As for McNeill , there, as we have mentioned, the Supreme Court held that, in evaluating whether a prior state conviction qualifies as a "serious drug offense" under § 924(e)(2)(A)(ii), we must consider the offense under state law as it existed at the time of that prior state conviction, not later. 563 U.S. at 820, 131 S.Ct. 2218. The Court grounded its analysis in the "previous convictions" language in § 924(e), which necessarily asks a "backward-looking question." Id.

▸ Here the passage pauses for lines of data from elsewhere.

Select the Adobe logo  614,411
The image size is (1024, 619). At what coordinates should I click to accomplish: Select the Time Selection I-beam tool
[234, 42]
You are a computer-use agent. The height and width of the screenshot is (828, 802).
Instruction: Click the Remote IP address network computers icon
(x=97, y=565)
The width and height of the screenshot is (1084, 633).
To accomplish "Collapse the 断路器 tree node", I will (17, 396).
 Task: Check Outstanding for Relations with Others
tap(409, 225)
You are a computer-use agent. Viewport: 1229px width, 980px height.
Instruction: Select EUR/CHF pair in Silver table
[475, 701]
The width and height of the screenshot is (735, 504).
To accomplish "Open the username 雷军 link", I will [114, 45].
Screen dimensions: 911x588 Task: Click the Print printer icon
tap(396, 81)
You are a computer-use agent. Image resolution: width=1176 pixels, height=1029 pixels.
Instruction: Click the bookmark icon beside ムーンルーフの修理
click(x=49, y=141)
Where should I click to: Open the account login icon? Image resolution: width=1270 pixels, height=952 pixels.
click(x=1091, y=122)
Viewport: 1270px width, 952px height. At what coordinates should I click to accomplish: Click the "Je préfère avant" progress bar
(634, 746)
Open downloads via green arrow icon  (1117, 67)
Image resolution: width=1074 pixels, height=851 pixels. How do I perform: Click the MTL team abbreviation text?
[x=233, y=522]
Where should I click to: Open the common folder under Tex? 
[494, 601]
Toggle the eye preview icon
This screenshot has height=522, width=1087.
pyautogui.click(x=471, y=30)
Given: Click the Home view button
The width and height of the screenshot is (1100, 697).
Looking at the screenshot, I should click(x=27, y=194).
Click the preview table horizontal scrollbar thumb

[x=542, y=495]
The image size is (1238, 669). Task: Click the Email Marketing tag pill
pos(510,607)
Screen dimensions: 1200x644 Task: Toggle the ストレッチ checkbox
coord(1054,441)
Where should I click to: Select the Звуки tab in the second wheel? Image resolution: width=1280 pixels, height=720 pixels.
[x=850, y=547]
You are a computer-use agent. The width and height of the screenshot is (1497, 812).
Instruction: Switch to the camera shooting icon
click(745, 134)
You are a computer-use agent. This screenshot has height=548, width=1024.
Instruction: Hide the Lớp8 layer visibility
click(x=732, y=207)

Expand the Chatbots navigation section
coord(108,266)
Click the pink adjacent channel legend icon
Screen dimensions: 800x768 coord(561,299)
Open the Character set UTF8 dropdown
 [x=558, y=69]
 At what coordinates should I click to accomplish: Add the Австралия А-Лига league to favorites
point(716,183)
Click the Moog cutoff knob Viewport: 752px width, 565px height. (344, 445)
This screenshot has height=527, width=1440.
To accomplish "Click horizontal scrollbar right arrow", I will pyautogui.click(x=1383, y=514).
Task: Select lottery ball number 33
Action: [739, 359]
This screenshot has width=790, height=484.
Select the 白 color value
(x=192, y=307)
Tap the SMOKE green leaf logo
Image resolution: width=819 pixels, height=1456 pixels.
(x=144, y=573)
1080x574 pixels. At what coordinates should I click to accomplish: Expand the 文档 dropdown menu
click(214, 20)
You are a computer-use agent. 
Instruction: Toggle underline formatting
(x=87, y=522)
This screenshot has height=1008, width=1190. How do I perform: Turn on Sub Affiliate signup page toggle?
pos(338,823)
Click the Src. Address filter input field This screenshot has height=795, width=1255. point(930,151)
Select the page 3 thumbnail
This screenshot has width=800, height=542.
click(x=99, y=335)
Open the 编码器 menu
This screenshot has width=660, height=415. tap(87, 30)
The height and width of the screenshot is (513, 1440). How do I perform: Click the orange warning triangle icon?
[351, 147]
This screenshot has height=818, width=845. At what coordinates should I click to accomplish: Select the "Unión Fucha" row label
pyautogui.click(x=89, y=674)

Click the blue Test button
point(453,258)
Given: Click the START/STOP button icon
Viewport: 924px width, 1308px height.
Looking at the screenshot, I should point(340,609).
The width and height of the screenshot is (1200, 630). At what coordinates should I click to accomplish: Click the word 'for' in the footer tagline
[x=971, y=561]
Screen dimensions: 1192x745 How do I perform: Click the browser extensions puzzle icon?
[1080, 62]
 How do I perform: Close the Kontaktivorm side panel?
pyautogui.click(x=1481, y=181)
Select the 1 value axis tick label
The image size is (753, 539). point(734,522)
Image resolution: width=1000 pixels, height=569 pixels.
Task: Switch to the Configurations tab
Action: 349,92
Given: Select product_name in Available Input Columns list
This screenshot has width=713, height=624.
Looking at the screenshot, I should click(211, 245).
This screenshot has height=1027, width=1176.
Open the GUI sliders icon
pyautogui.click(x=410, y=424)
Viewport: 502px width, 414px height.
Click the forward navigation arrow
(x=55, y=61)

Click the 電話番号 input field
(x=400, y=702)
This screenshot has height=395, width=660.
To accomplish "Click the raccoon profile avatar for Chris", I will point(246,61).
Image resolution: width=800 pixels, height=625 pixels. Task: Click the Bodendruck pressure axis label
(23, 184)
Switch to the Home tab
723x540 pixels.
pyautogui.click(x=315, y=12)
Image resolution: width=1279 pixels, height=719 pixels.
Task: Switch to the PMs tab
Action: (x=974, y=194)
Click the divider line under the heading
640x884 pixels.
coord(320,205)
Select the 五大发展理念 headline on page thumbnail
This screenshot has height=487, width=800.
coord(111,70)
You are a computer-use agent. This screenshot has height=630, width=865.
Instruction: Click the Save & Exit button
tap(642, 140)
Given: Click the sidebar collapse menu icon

But here, we are considering the federal standard to which we compare the answer to McNeill ’s "backward-looking question" of what the defendant's "previous [state] conviction[ ]" was. And that federal standard comes into play only because of the federal firearm-possession violation to which it is attached—a violation that occurred after the "previous conviction[ ]." Our question was not before the Court in McNeill. And McNeill ’s reasoning, which relied on the language "previous convictions," has no application here. As the First Circuit has explained, though McNeill holds that "the elements of the state offense of conviction are locked in at the time of that conviction," it does "not also hold that ACCA's own criteria for deeming a ‘previous conviction[ ]’ with those locked-in characteristics to be a ‘serious drug offense,’ [a]re themselves also locked in as of the time of the ‘previous conviction[ ].’ " United States v. Abdulaziz , 998 F.3d 519, 525–26 (1st Cir. 2021) (citations and quotation marks omitted); see also United States v. Bautista , 989 F.3d 698, 703 (9th Cir. 2021) (" McNeill nowhere implies that the court must ignore current federal law and turn to a superseded version of the United States Code."); United States v. Hope , 28 F.4th 487, 505 (4th Cir. 2022) (" McNeill does not prohibit us from considering changes to federal law for the purposes of the ACCA.").
In short, no prior precedent precludes our ruling today.
IV.
Because Jackson's cocaine-related § 893.13 offenses do not qualify as "serious drug offenses" under ACCA, we vacate Jackson's sentence and remand to the district court for sentencing without the ACCA enhancement.